___ Belge alıntısı ___

Erdoğan, öğrenci yurduna yapılan saldırının hatırlatılması ve MHP Genel Başkanı Bahçeli'nin ''AK Parti Hükümetinin politikalarını bu şekilde devam ettirmesi halinde küresel güçlerin devreye girebileceği ve Ortadoğu'da görülen türden ayaklanmalarla iktidar değişikliğinin zaruri hale geleceği'' yönünde ifadeleri bulunduğunun belirtilmesi üzerine, sağlıklı düşüncenin olmadığı yerde şiddet olacağını söyledi. Düşüncesine inanmayanların ve güvenmeyenlerin şiddete başvurduğunu ifade eden Erdoğan, ''Güvenseler, böyle bir sıkıntıları olmaz. Halk karşısında karşılıklarının olmadığını gördükçe iyice geriliyorlar. Sıkıntı biraz da buradan geliyor. Tabii siz, gençliğinize veyahut teşkilatınıza kullandığınız ifadelerle hep gerilimi tavsiye eder şekilde yaklaşım sergilerseniz, o zaman burada tabii ki böyle bir netice ortaya çıkar'' dedi.

Sadece AK Parti'nin seçim bürolarına saldırılar yapıldığına işaret eden Erdoğan, ''Niçin CHP'ye değil, niçin MHP'ye değil, niçin bize? Çünkü kendilerinde bir istikbal göremiyorlar, iktidar olarak da bir istikbal göremiyorlar. Göremeyince, Sayın Bahçeli'nin ifade ettiği gibi bu yolla iktidara geleceklerini zannediyorlar. Ortadoğu veya Kuzey Afrika'nın Türkiye ile hiçbir alakası yok. Onlarda çok partili bir siyasi yaşam yok, onlarda otoriter, totaliter bir yapı var. Onlarda vatandaşın, halkın yirmidört saat içinde siyasi iradesini ortaya koymak gibi bir durum söz konusu değil. Böyle bir şey yok. Bunlar kimi aldatıyor'' diye konuştu.

___ Sağlanan veriler ___

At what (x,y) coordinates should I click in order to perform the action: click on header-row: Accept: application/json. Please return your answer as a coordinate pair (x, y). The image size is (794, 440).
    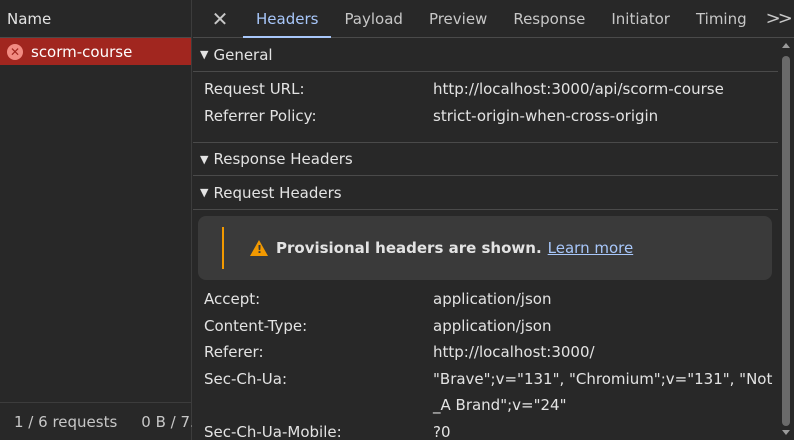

___

▶ Anlama kontrolü:
a. Belge alıntısına göre aşağıdaki soruları yanıtlayın.
(i) Erdoğan'a göre sağlıklı düşüncenin olmadığı yerde ne olur?
(ii) Erdoğan'a göre saldırılar hangi partinin seçim bürolarına yapılıyor?
(iii) Erdoğan'a göre Ortadoğu ve Kuzey Afrika'daki ülkelerde nasıl bir yapı var?
b. Belge alıntısında "Erdoğan, öğrenci yurduna" sözlerinden başlayıp "ortaya çıkar'' dedi." sözlerine kadar uzanan bölümü değiştirmeden alıntılayın.

▶ Alıştırma yanıtları:
a.
(i) Şiddet olur.
(ii) Yalnızca AK Parti'nin seçim bürolarına yapılıyor.
(iii) Otoriter, totaliter bir yapı var.

b.
Erdoğan, öğrenci yurduna yapılan saldırının hatırlatılması ve MHP Genel Başkanı Bahçeli'nin ''AK Parti Hükümetinin politikalarını bu şekilde devam ettirmesi halinde küresel güçlerin devreye girebileceği ve Ortadoğu'da görülen türden ayaklanmalarla iktidar değişikliğinin zaruri hale geleceği'' yönünde ifadeleri bulunduğunun belirtilmesi üzerine, sağlıklı düşüncenin olmadığı yerde şiddet olacağını söyledi. Düşüncesine inanmayanların ve güvenmeyenlerin şiddete başvurduğunu ifade eden Erdoğan, ''Güvenseler, böyle bir sıkıntıları olmaz. Halk karşısında karşılıklarının olmadığını gördükçe iyice geriliyorlar. Sıkıntı biraz da buradan geliyor. Tabii siz, gençliğinize veyahut teşkilatınıza kullandığınız ifadelerle hep gerilimi tavsiye eder şekilde yaklaşım sergilerseniz, o zaman burada tabii ki böyle bir netice ortaya çıkar'' dedi.